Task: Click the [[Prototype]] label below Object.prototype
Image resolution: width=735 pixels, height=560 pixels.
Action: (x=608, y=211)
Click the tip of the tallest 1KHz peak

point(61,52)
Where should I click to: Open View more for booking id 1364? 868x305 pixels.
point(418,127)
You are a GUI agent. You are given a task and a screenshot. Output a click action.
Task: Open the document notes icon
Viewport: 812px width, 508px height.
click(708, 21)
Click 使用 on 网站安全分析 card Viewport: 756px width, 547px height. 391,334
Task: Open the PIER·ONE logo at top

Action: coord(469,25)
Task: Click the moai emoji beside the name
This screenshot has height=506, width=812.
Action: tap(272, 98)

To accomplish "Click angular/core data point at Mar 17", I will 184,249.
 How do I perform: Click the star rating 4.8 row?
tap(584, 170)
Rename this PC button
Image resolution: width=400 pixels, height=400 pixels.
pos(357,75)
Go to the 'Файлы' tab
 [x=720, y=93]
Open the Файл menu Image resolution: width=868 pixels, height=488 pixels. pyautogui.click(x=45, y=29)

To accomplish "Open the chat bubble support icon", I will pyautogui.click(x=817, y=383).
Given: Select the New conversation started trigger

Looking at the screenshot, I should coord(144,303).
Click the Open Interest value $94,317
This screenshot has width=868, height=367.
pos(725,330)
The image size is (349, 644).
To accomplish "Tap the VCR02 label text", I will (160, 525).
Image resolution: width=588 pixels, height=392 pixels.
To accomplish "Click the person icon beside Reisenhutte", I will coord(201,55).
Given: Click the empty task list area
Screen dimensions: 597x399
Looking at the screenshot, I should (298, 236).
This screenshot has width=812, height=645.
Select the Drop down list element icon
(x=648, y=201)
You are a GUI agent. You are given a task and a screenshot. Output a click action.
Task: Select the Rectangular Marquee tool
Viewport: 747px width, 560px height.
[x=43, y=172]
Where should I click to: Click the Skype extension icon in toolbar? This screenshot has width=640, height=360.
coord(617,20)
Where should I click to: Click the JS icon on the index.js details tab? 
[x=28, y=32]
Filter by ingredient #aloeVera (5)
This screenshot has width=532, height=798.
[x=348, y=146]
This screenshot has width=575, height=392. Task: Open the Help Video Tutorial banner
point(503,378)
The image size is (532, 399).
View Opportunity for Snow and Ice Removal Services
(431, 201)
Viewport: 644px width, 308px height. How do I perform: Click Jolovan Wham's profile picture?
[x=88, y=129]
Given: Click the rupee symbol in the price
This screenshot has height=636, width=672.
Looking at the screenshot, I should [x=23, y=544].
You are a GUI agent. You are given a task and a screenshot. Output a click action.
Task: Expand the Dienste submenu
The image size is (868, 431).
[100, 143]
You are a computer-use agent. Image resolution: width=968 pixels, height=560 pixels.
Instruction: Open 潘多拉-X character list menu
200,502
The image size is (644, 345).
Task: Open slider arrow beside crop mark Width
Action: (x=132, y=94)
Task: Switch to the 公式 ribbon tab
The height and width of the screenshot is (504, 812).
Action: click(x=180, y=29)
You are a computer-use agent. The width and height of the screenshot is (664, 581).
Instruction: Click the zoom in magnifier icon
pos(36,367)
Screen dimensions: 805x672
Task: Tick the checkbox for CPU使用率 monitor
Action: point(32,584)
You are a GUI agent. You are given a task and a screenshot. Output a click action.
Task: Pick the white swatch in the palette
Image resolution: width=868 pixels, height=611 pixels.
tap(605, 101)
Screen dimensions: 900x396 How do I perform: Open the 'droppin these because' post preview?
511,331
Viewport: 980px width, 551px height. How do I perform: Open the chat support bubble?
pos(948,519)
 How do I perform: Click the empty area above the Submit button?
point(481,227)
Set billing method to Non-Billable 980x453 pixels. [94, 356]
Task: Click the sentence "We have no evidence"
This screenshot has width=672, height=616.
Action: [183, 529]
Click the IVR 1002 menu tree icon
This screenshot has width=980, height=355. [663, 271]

Task objective: If a line of the data above contains "accomplish", copy it out.

Expected answer:
To accomplish "Click angular/core data point at Mar 17", I will 184,249.
To accomplish "Open the chat bubble support icon", I will pyautogui.click(x=817, y=383).
To accomplish "Tap the VCR02 label text", I will (160, 525).
To accomplish "Click the person icon beside Reisenhutte", I will coord(201,55).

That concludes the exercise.